Even though we first (half-jokingly) proposed that the erratic Elon Musk's endgame was to take Tesla private exactly two months ago, we were as surprised as anyone to read the tweet, and subsequent staff email, describing a planned transaction at $420 a share.

We have many questions. for instance:

1. How does the debt of a buyout provide less pressure than the stock market?

There is quarterly reporting and an incentive for short sellers to trash talk the company on Twitter, but that surely pales in comparison to the pressure to maintain bank/ bond covenants and make interest payments.

2. If it isn’t debt, who can write that sort of equity cheque without debt somewhere involved?

“Funding secured” said Musk. There are a small number of sovereign wealth funds attached to non-democratic states, but still.

3. How do you finance $50bn(?) of new debt on a company with negative cash flow, big expansion plans and where analysts forecast a need for further equity raises?

4. How many banks would have to be involved in the syndicate for a bridge loan for a buyout like that, 30?

The largest previously was the when AB InBev borrowed $75bn, including $40bn of bridge loans from 21 relationship banks, to fund the takeover of SABMiller.

5. Did Musk discuss this with the board before tweeting? There would have to be a fairness opinion behind the $420 mooted take-out price, right?

6. How can public shareholders remain investors in a “private” company?

Musk said in his letter that shareholders “can stay investors in a private Tesla or they can be bought out at $420 per share, which is a 20 per cent premium over the stock price following our Q2 earnings call (which had already increased by 16 per cent)”. He also seemed to suggest a fund structure similar to that at his rocket company, SpaceX.

However, the problem is an SEC rule that a private company cannot have more than 500 shareholders of record.

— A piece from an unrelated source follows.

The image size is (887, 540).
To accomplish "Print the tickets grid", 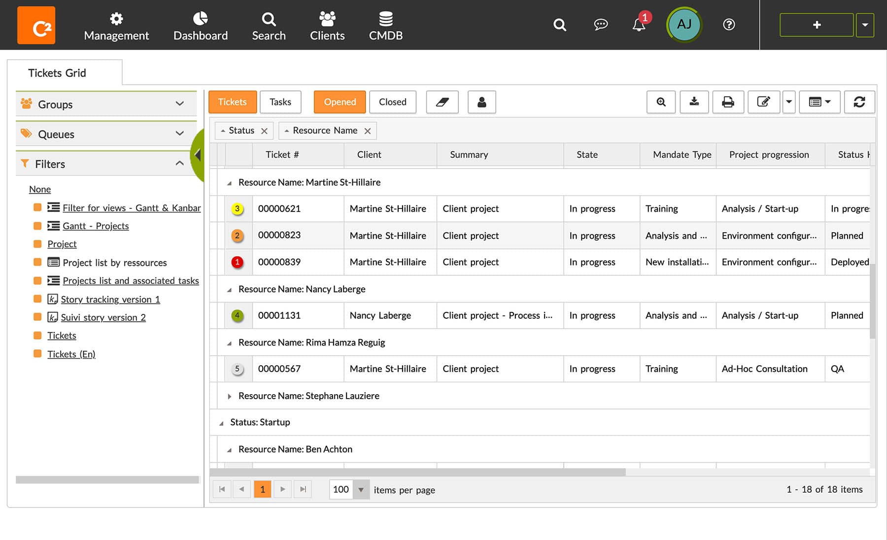I will (x=728, y=102).
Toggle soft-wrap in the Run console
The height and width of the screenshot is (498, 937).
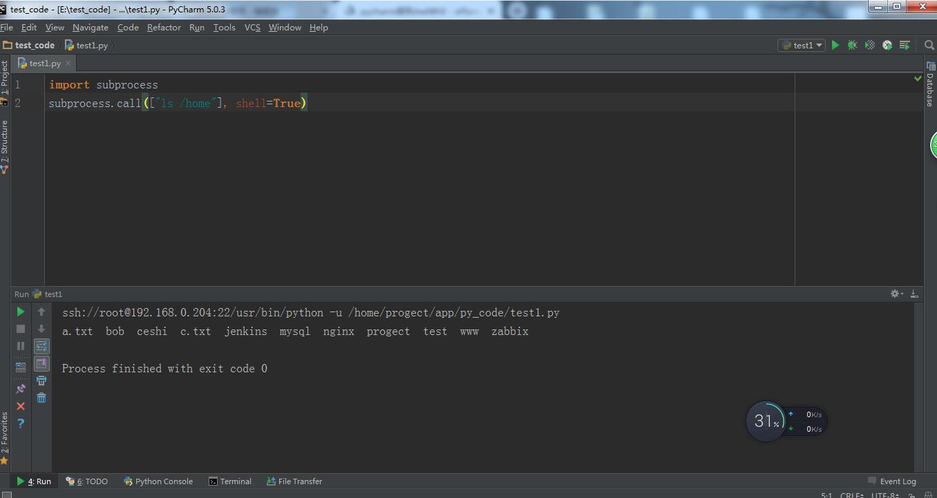point(41,346)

The Securities and Exchange Commission would surely look straight through the pretence of a private company structure, wouldn't it?

7. Did he meet the bankers on the production line, as that’s where he says he’s been sleeping lately?

8. It's consensus that Tesla needs to sink $5bn-6bn on a Model Y production line next year, and $18bn for a dealer/sales network plus $2bn to $8bn for a charging network, by next decade. It's consensus that Tesla burns through the remaining cash by next year. In what way is cutting off access to equity markets positive to that circumstance?

9. Forbes reported in May that Musk, at the end of 2017, had 13.8m of his Tesla shares, around $5bn worth at pixel, pledged as collateral for margin loans to help fund his extravagant lifestyle. What terms will banks demand for collateral in an illiquid private company, rather than publicly traded shares?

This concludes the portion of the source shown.